> _WORK INSTRUCTIONS_
Exactly as given, repeat all of the entries.

> _DATA SECTION_

━━━━━━

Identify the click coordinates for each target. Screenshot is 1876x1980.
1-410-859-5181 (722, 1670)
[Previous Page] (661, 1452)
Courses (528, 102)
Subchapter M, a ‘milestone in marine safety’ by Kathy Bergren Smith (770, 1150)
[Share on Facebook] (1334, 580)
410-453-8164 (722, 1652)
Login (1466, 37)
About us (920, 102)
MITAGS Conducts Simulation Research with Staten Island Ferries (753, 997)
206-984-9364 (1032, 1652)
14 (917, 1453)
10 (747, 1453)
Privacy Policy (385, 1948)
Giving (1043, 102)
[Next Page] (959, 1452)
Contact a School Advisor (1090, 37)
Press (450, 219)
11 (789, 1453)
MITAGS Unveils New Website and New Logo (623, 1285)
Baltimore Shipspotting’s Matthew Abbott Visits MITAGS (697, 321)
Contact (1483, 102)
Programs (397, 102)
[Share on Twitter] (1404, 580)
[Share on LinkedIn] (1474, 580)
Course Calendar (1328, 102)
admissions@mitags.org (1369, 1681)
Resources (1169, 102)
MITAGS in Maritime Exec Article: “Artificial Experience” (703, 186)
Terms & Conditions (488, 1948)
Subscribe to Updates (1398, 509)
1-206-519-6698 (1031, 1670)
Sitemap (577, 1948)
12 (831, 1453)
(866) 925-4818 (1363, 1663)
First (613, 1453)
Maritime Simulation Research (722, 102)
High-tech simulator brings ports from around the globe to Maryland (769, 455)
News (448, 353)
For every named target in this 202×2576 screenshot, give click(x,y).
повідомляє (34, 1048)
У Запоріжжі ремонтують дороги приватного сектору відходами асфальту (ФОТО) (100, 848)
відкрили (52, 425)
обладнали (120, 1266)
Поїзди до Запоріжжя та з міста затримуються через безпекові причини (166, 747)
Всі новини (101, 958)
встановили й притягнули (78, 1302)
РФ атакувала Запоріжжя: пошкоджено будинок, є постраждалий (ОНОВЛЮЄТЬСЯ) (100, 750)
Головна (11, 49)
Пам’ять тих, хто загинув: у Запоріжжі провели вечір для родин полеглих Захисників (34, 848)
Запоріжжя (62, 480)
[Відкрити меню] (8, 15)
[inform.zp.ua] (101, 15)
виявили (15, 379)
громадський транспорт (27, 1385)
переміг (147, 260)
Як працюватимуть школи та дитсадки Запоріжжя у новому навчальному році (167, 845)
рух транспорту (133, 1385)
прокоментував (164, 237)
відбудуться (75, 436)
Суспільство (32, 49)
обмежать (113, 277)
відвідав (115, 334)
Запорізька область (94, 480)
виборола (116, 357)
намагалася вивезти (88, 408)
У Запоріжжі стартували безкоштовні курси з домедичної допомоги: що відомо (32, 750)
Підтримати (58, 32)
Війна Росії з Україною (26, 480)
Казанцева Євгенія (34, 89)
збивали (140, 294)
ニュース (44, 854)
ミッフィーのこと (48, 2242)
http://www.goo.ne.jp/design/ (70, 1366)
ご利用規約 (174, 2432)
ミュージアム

━━━━━━

> _TASK RESPONSE_
Identify the click coordinates for each target. Screenshot is 1876x1980.
1-410-859-5181 (722, 1670)
[Previous Page] (661, 1452)
Courses (528, 102)
Subchapter M, a ‘milestone in marine safety’ by Kathy Bergren Smith (770, 1150)
[Share on Facebook] (1334, 580)
410-453-8164 (722, 1652)
Login (1466, 37)
About us (920, 102)
MITAGS Conducts Simulation Research with Staten Island Ferries (753, 997)
206-984-9364 (1032, 1652)
14 (917, 1453)
10 (747, 1453)
Privacy Policy (385, 1948)
Giving (1043, 102)
[Next Page] (959, 1452)
Contact a School Advisor (1090, 37)
Press (450, 219)
11 (789, 1453)
MITAGS Unveils New Website and New Logo (623, 1285)
Baltimore Shipspotting’s Matthew Abbott Visits MITAGS (697, 321)
Contact (1483, 102)
Programs (397, 102)
[Share on Twitter] (1404, 580)
[Share on LinkedIn] (1474, 580)
Course Calendar (1328, 102)
admissions@mitags.org (1369, 1681)
Resources (1169, 102)
MITAGS in Maritime Exec Article: “Artificial Experience” (703, 186)
Terms & Conditions (488, 1948)
Subscribe to Updates (1398, 509)
1-206-519-6698 (1031, 1670)
Sitemap (577, 1948)
12 (831, 1453)
(866) 925-4818 (1363, 1663)
First (613, 1453)
Maritime Simulation Research (722, 102)
High-tech simulator brings ports from around the globe to Maryland (769, 455)
News (448, 353)
For every named target in this 202×2576 screenshot, give click(x,y).
повідомляє (34, 1048)
У Запоріжжі ремонтують дороги приватного сектору відходами асфальту (ФОТО) (100, 848)
відкрили (52, 425)
обладнали (120, 1266)
Поїзди до Запоріжжя та з міста затримуються через безпекові причини (166, 747)
Всі новини (101, 958)
встановили й притягнули (78, 1302)
РФ атакувала Запоріжжя: пошкоджено будинок, є постраждалий (ОНОВЛЮЄТЬСЯ) (100, 750)
Головна (11, 49)
Пам’ять тих, хто загинув: у Запоріжжі провели вечір для родин полеглих Захисників (34, 848)
Запоріжжя (62, 480)
[Відкрити меню] (8, 15)
[inform.zp.ua] (101, 15)
виявили (15, 379)
громадський транспорт (27, 1385)
переміг (147, 260)
Як працюватимуть школи та дитсадки Запоріжжя у новому навчальному році (167, 845)
рух транспорту (133, 1385)
прокоментував (164, 237)
відбудуться (75, 436)
Суспільство (32, 49)
обмежать (113, 277)
відвідав (115, 334)
Запорізька область (94, 480)
виборола (116, 357)
намагалася вивезти (88, 408)
У Запоріжжі стартували безкоштовні курси з домедичної допомоги: що відомо (32, 750)
Підтримати (58, 32)
Війна Росії з Україною (26, 480)
Казанцева Євгенія (34, 89)
збивали (140, 294)
ニュース (44, 854)
ミッフィーのこと (48, 2242)
http://www.goo.ne.jp/design/ (70, 1366)
ご利用規約 (174, 2432)
ミュージアム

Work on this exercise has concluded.